We have an existing product that we'd trying to integrate Plone into. Our product has users that interact with clients through a web interface, and we'd like to use Plone to handle client-related documents. Only certain users can interact with certain clients, and we'd like to be sure that Plone limits access to client documents in the same way. A simple SQL query can determine whether a given user (determined by SSO token) should be allowed access to client information, but I'm trying to figure out the best way to have Plone take advantage of that query.

Would it make the most sense to:

  • Use an existing add-on to determine whether a given file is something a given user can access?

  • Take advantage of Plone group permissions, and use API calls to periodically update Plone with what users should be in what groups?

  • Develop a new add-on, perhaps with a new Security Policy that invokes the aforementioned SQL query?

  • Use some other solution?

I'm excited by the possibilities Plone offers us, but I'm having trouble wrapping my head around all the associated pros and cons with these options.
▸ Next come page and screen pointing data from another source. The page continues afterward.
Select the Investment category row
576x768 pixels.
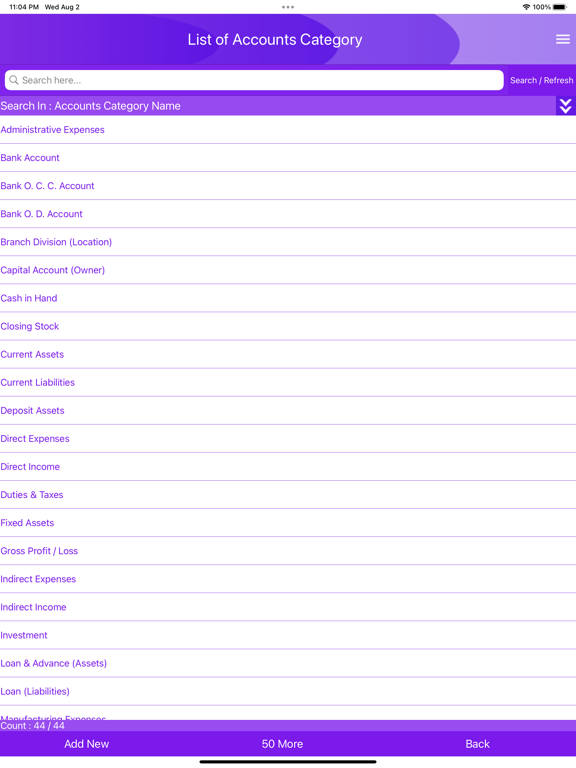(x=288, y=635)
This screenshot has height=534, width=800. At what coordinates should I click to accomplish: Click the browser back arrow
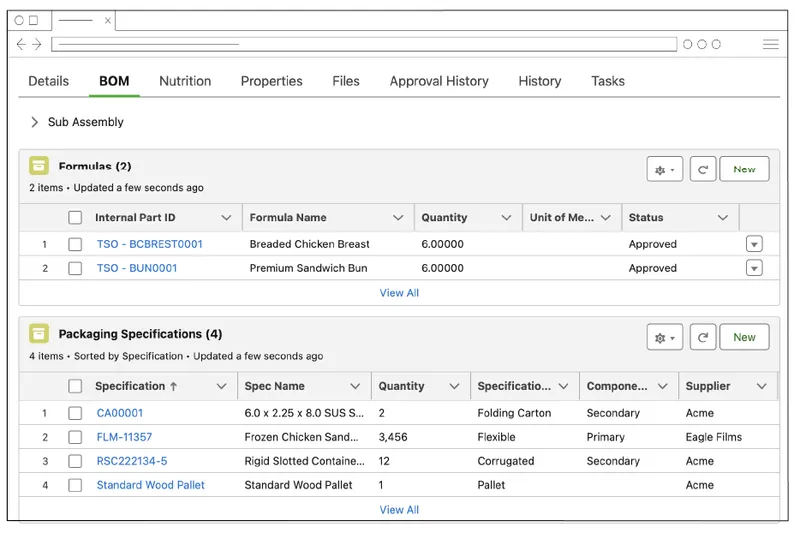(x=22, y=44)
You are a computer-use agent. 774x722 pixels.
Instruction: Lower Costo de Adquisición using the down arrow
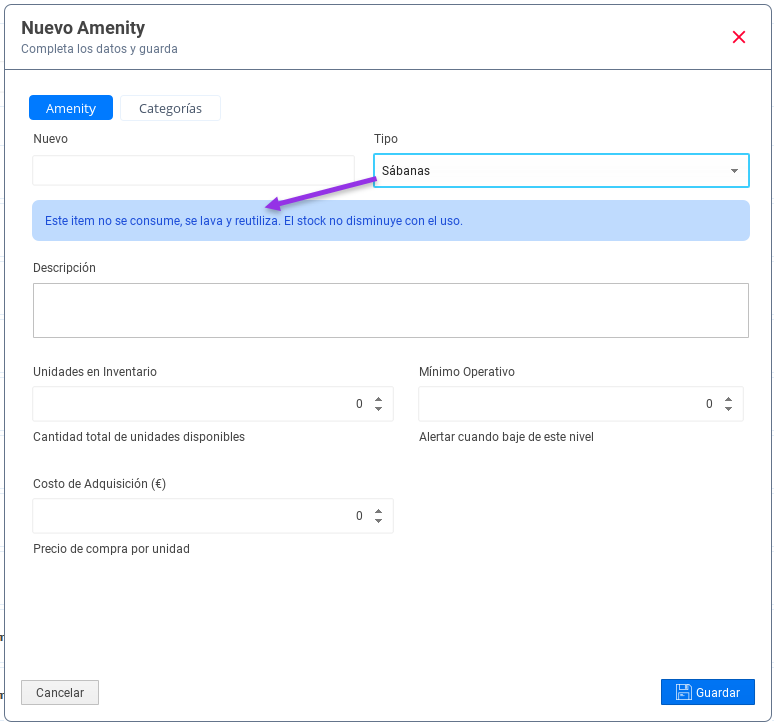tap(378, 521)
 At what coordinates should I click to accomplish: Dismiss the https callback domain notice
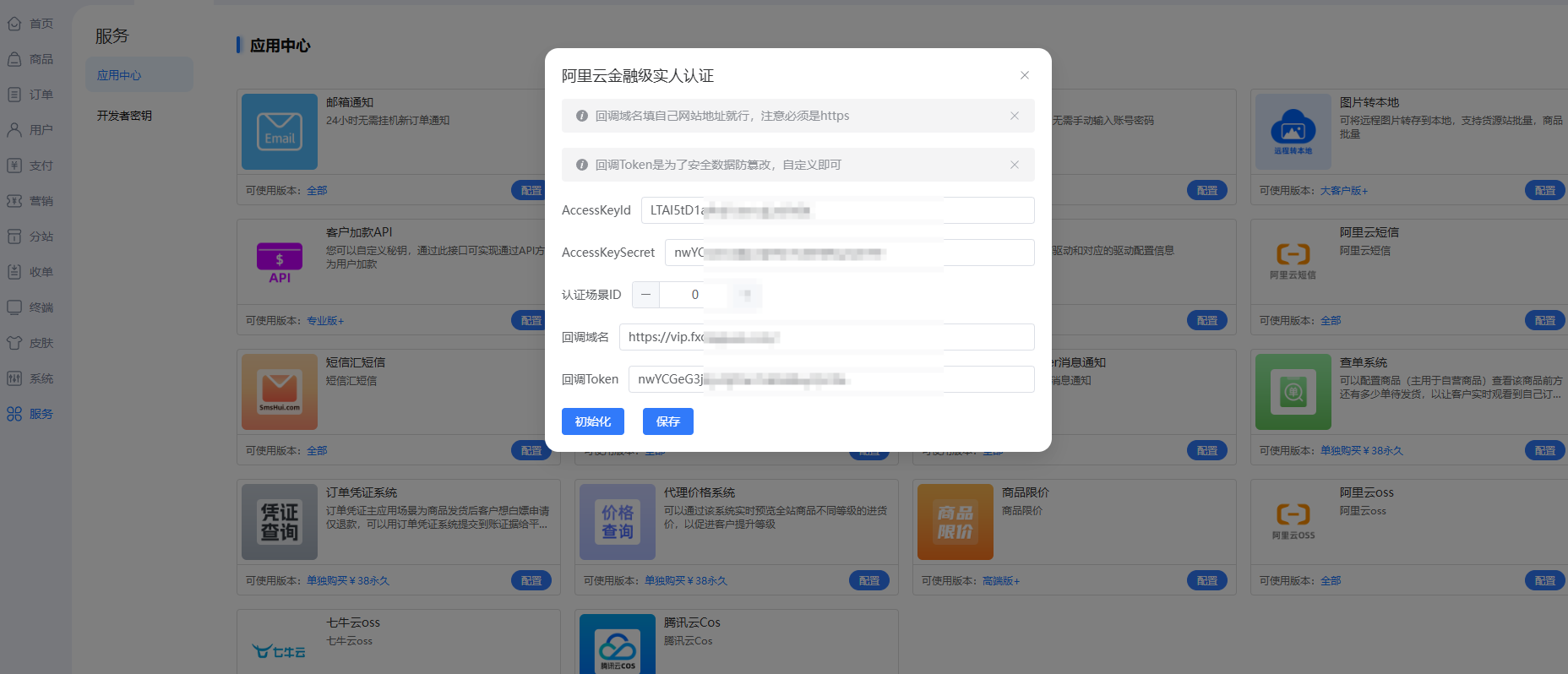coord(1014,116)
What do people familiar with Plone think would be the best approach to this problem?


I was watching yesterday this presentation from @esteele at the Plone Conference 2016 in Boston; it could be interesting for you:

check also this example product:

A client is using a similar scenario.

In his scenario, his clients have different Plone portals. Every such portal contains the documents for the corresponding client. A PlonePAS plugin ensures that users are only authenticated in the portal associated with the adequate client (it looks into a Postgres database for this). It also adds appropriate roles or groups to the user (based on configuration in the relational database).

Some portals can be associated with more than a single client. The above mentioned PlonePAS plugin can recognized those situations, authenticate the corresponding users and assiciate appropriate roles and groups with them.
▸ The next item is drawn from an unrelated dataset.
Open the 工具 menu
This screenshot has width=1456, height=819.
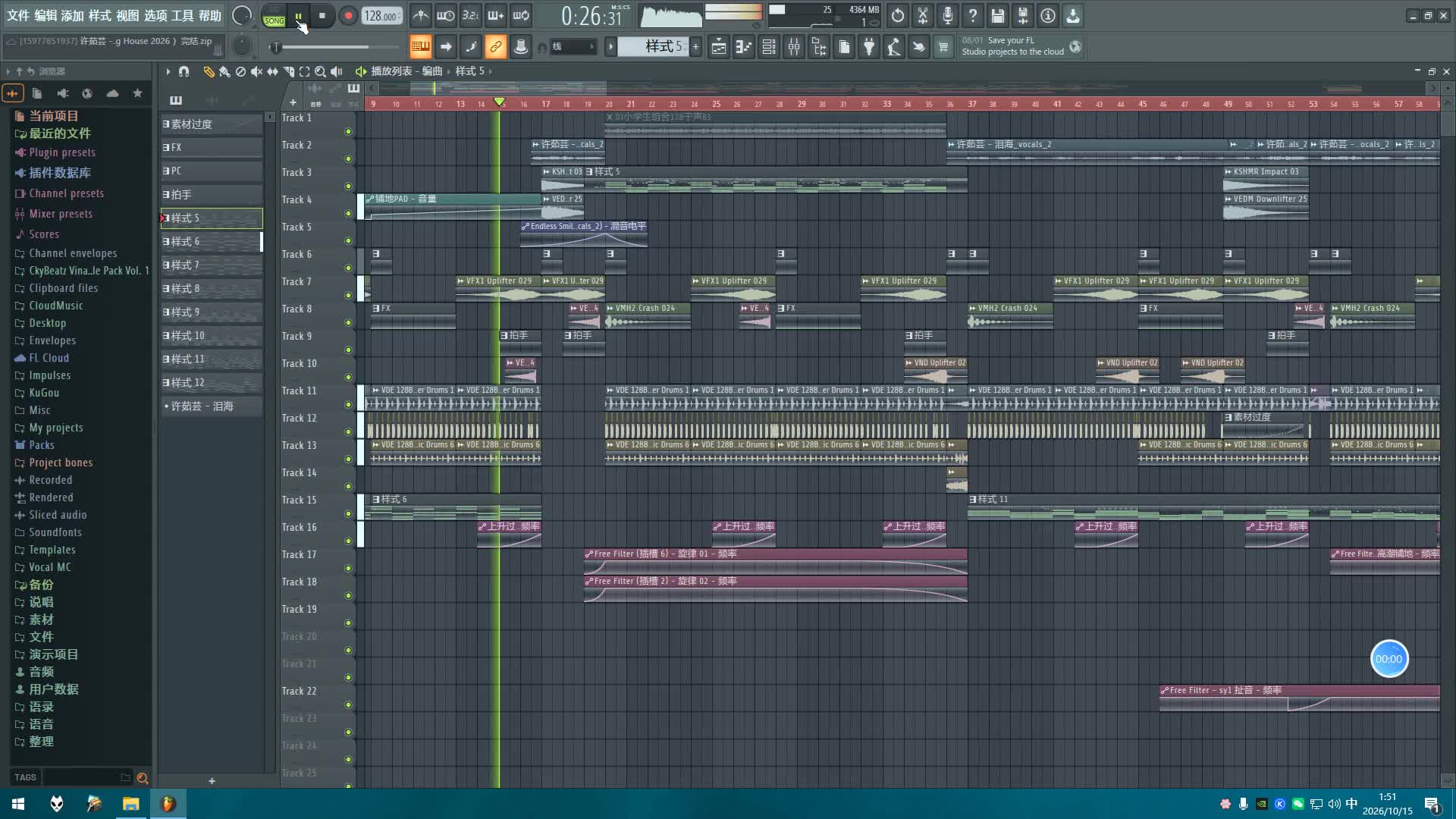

A (local) SSO is used to ensure that a user authenticated in one portal is automatically authenticated in another portal that knows him (however with the appropriate roles/groups in this context).
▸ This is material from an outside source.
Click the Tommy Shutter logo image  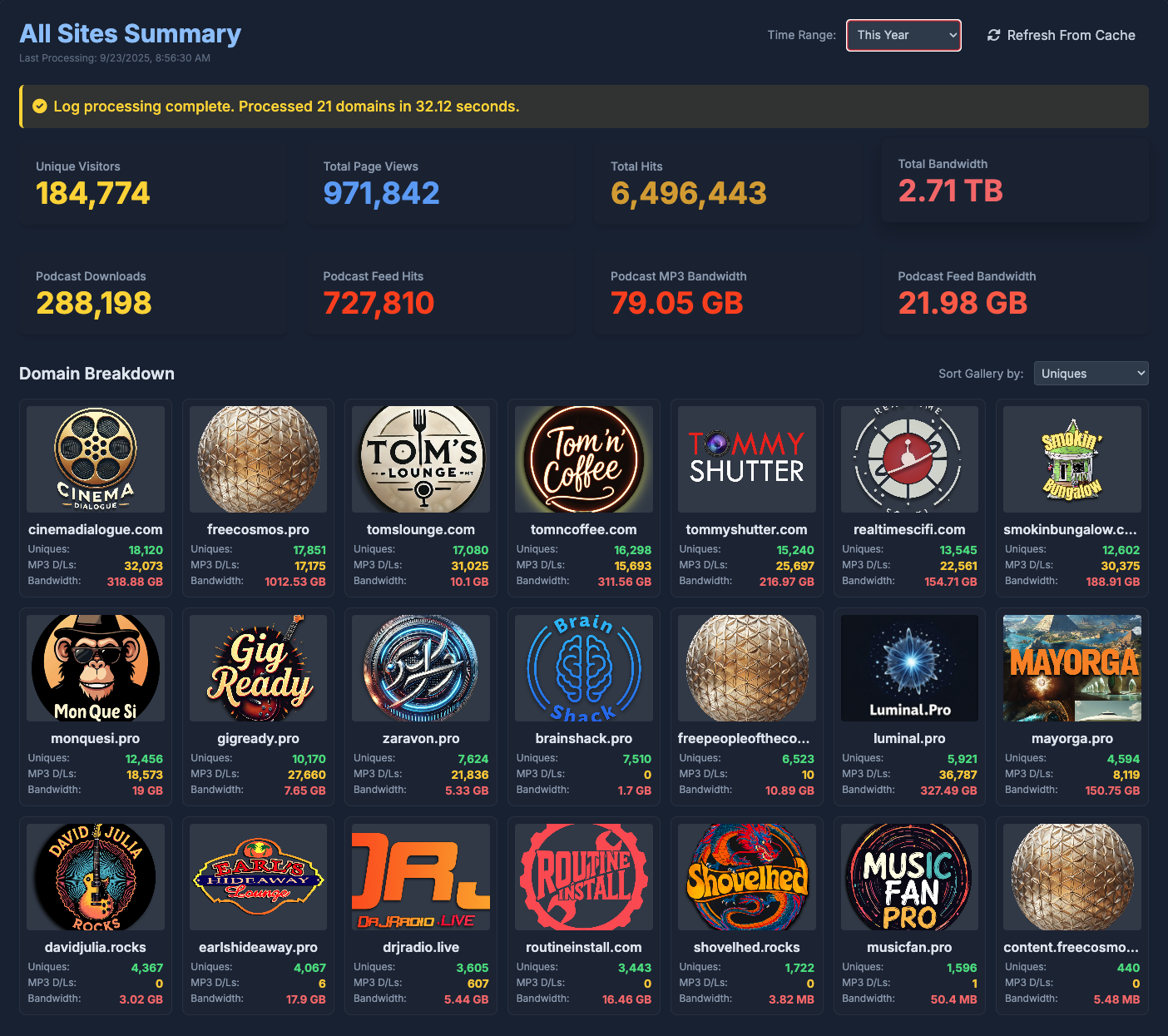tap(746, 459)
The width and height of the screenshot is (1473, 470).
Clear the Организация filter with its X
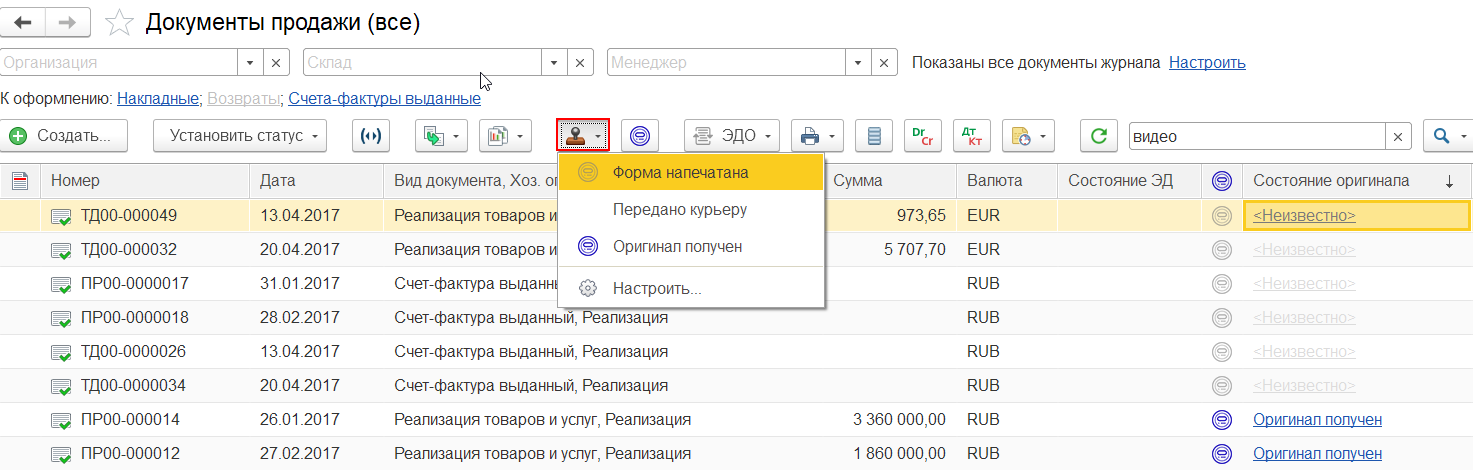[276, 62]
A specialized search is used to integrate "foreign" content (i.e. content maintained in a different portal) into a given portal.

This sounds very close to what we're looking for! Is the PlonePAS plugin publicly available, or is it something they came up with in-house?

hvelarde - That was an interesting presentation - I haven't focused much on the SQL part of the problem yet, I've been assuming we'd be able to figure something out once we got closer! Thanks for that!

Completely developed "in-house". But, it should not be difficult once you have understood PlonePAS and its base (PluggableAuthService). You can use the publicly available plugins as guidance. There are also plugins available which integrate with a relational database.

Are there any good online resources for learning about PlonePAS and the PluggableAuthService? I've tried installing them both using the buildout.cfg file, as well as running easy_install Products.PlonePAS (and Products.PluggableAuthService); but I don't see any change in my Plone site, or an entry for either of these in the Add-ons section. I do see other add-ons that I've added to the buildout.cfg file, though. I suspect that I misunderstand how these are supposed to be installed/used, but I'm having trouble finding information about how to make use of them.

Along these lines - is there a repository of public PlonePAS plugins someplace, similar to for Plone add-ons?

PlonePAS is a standard component of Plone; it is always there and there is no need to install it separately.

PlonePAS is used to implement the acl_users object in a Plone portal. You can explore this object using an url of the form <url_to_your_plone>/acl_users/manage_workspace. What you see there are objects used to implement plugins. Via the "add" action, you can add more plugins. To be effective, a plugin must be in acl_users and it must be activated. You use the Plugins tab to manage activations.

PluggableAuthService (and by extension PlonePAS) splits authentication and authorization into a multitude of tiny subtasks. Each such subtask is specified by an interface (which often has a single method). A plugin implements one or more such interfaces and thereby can perform the corresponding subtasks. The Plugins tab, mentioned above, gives you an overview of the potential subtasks (respectively interfaces).

To learn about the details of the interfaces, you look into the source tree
for Products.PlonePAS and Products.PluggableAuthService; watch out for interfaces.